Su seguridad le incomodaba.
—Es un farol… ¿Y el inglés? ¿Dónde está?
—Estamos solos, te doy mi palabra.
—Vete al cuerno. ¿Te crees que soy tan tonto como tú? —preguntó mirando de nuevo alrededor—. Acabo de deshacerme de esos dos franceses. Sigues siendo un inepto hasta para contratar…
Vélez levantó una ceja. No sabía de lo que hablaba, pero era tarde. Sospechó que, si se había limpiado a dos agentes, la alarma ya habría saltado.
—Mejor me lo pones… Escucha, no te preocupes por el inglés… —dijo y dio otra chupada al pitillo—. Le hará compañía a tu ahijado. Estarán entretenidos.
—Le arruinasteis la vida.
—Vaya, ahora seremos nosotros los malos… —respondió y se acercó unos metros abandonando el despacho de cristal—. Conseguí que el CNI reiniciara el programa PRET a cambio de que eligiera personalmente a un sujeto en condiciones… Cuando pareció entrar en razón, lo tuvo que joder todo… Aquellas misiones en Dinamarca y Polonia habrían terminado bien, si no fuera porque alguien le convenció para que se quedara con el lápiz de memoria, una información que… siendo sincero… me costó un fuerte disgusto personal y unos tantos millones de euros a los servicios de inteligencia… Pero fuimos los malos… Le dimos la oportunidad de tener una vida mejor, acorde a su naturaleza… Un trabajo pagado, seguir la relación con esa mujer, además de mantener todo esto, sin contar con la cantidad de dinero que desviaba a Suiza para evitar pagar a Hacienda… Iba a tener cobertura gubernamental, poder desahogarse a sus anchas, ser un caso cerrado para la clase política… pero fuimos los malos… Y tú, que siempre tuviste que estar detrás, condicionando sus decisiones… ¿Qué hiciste por él?
—Sabes tan bien como yo, que eso no es verdad.
—¡Por favor! ¡Es un criminal! ¡Un asesino en serie! ¡Un trastornado! —gritó. Su voz se expandió—. ¡Tú mismo lo decías! ¿Qué esperabas? ¿Que le ofreciéramos una paga mensual y unas vacaciones en Mallorca? ¡Tú fuiste quien lo manipuló! ¡Solo tú!

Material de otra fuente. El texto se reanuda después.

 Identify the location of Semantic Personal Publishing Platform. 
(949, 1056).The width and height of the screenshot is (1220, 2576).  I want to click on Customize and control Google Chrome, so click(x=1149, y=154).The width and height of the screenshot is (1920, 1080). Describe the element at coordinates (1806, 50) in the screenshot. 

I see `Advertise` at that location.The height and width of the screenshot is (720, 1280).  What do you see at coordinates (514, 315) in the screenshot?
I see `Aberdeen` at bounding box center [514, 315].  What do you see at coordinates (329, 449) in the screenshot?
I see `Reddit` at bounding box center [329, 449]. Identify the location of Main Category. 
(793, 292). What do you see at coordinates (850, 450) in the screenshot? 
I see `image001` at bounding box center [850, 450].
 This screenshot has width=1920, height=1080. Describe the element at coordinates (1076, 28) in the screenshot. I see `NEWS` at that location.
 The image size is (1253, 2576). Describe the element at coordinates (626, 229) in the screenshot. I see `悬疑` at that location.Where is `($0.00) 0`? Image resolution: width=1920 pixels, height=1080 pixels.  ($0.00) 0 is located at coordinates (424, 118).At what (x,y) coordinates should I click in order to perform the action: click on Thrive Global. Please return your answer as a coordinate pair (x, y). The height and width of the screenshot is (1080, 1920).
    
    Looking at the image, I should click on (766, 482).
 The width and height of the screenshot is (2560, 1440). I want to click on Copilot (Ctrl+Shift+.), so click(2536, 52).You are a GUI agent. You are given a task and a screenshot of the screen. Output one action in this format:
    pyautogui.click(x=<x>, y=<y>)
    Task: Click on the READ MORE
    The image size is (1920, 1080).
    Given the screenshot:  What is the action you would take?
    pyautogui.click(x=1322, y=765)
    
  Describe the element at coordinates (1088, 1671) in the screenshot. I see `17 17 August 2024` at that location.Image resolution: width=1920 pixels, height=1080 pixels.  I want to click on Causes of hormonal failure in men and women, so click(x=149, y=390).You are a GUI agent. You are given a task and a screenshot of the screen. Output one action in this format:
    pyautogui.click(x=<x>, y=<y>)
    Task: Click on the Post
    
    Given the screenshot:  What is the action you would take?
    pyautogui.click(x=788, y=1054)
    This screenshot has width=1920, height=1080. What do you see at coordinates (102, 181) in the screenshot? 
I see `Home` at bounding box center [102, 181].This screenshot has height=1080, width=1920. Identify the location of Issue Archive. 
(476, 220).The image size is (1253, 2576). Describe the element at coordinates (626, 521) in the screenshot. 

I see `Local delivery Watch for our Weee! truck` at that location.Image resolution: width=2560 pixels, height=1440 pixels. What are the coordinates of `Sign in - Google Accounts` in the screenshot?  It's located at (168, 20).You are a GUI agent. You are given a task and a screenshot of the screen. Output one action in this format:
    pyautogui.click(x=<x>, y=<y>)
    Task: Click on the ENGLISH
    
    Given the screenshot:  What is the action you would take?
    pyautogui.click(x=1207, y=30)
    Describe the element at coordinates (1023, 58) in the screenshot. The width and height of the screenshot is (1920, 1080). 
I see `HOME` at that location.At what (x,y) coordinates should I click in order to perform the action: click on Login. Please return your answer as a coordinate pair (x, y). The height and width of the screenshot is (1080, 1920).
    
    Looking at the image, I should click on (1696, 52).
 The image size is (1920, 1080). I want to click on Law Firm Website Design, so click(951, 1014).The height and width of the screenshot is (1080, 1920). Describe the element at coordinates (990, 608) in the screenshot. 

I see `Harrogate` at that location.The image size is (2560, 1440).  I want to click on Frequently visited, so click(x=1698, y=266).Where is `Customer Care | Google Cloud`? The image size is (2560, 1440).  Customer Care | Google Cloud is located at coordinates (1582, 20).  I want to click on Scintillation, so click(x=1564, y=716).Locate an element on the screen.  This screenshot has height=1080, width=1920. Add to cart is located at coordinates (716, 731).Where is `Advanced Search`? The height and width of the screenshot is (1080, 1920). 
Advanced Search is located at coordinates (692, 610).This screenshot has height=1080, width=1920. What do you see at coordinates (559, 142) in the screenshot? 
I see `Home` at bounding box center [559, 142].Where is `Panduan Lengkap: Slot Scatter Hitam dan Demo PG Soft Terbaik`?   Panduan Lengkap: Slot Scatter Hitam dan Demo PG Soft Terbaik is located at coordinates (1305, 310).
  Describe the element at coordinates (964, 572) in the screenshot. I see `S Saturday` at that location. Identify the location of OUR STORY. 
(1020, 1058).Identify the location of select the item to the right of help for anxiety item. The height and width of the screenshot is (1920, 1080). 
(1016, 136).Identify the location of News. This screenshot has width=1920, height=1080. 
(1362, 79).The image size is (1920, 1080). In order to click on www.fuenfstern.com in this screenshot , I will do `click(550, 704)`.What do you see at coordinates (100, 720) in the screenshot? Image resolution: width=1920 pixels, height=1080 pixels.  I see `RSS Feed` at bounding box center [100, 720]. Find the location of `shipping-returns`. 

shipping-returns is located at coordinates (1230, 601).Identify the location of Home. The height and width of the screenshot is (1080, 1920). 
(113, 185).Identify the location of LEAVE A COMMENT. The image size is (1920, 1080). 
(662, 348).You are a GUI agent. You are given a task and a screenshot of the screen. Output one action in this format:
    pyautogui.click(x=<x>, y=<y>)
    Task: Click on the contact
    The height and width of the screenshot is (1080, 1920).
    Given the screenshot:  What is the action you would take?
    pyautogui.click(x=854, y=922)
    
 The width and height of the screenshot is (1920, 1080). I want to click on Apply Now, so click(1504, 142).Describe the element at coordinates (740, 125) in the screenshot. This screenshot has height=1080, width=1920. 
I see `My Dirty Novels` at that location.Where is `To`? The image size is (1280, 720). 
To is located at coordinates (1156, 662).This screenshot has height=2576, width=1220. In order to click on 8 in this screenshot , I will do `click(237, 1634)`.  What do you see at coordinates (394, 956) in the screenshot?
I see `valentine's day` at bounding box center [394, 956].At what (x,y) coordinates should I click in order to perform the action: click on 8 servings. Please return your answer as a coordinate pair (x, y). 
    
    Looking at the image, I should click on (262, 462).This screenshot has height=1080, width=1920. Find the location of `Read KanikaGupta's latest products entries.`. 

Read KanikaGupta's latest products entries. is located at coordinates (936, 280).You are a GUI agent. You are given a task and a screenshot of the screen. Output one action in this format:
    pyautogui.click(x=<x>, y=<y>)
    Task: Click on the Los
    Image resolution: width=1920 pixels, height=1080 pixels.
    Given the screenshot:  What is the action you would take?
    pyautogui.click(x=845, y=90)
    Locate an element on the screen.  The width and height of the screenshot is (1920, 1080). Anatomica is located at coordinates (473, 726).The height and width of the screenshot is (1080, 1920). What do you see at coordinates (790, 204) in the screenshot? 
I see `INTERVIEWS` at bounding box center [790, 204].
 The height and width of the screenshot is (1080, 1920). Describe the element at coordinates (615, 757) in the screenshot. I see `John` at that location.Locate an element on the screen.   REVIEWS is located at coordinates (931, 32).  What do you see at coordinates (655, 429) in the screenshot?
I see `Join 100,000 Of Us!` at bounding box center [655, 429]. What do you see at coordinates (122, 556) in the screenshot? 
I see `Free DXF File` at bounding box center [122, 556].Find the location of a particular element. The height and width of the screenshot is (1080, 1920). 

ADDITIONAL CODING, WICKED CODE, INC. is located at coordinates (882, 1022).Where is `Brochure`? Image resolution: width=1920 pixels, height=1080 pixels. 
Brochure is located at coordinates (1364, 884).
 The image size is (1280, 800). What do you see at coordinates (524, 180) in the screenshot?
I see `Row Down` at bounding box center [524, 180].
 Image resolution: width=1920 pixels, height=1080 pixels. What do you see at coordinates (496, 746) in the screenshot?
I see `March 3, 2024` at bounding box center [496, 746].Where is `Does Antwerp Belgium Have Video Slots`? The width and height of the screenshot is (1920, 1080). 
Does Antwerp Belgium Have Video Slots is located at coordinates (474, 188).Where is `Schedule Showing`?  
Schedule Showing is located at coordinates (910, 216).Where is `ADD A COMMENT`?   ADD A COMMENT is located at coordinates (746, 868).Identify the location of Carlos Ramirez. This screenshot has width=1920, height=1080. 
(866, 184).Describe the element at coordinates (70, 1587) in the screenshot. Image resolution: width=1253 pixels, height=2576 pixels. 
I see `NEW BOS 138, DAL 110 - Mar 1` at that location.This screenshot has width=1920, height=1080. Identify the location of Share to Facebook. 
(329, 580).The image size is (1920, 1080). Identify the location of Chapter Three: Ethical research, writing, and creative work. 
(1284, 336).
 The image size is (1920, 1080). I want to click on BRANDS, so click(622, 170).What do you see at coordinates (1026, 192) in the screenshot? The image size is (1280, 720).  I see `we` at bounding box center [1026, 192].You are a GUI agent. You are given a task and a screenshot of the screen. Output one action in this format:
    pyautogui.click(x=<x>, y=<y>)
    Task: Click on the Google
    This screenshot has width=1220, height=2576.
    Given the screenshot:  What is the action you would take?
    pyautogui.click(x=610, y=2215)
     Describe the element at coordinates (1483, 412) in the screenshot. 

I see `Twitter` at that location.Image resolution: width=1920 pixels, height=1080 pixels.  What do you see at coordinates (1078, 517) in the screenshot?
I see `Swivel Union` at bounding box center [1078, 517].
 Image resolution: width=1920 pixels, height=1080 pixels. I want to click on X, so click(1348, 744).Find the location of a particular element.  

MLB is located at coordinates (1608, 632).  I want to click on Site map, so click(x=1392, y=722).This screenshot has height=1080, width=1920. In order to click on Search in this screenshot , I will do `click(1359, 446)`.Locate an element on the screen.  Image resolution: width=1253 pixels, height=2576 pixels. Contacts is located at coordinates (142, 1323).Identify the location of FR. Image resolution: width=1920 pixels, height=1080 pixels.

—¡Eso no es cierto! —gritó Mariano, dolido por las palabras ajenas y se acercó un poco más. Encarados en línea recta, parecían dos vaqueros del oeste a punto de desenfundar—. ¡Yo le ofrecí la libertad!
—¡Y un cuerno! Eres un egoísta, un jodido manipulador egoísta… Te creíste más listo que el resto y eso te pasó factura.
—No te atrevas…
—Sí, Mariano. Asúmelo de una maldita vez —prosiguió con su voz de ultratumba—. El culpable de que tu familia muriera en aquel accidente, fuiste tú, solo tú… El único que se rebeló ante las órdenes que nos había dado el nuevo jefe… Nosotros nunca te pusimos la zancadilla, éramos amigos… Nunca devolviste mis llamadas, no me dejaste darte una explicación, ni siquiera avistarte de lo que iba a suceder… ¿Recuerdas? Pero en este oficio es muy fácil encontrar un repuesto… Tú lo provocaste, tú recibiste tu castigo. No hubo nadie más detrás de aquel asunto.
—¡He dicho que no te atrevas! —gritó y sacó la pistola por debajo de la cintura.
Vélez desenfundó su revólver Magnum Smith & Wesson a la vez.
Se oyeron dos estrépitos.
El silencio inundó la parte superior del edificio.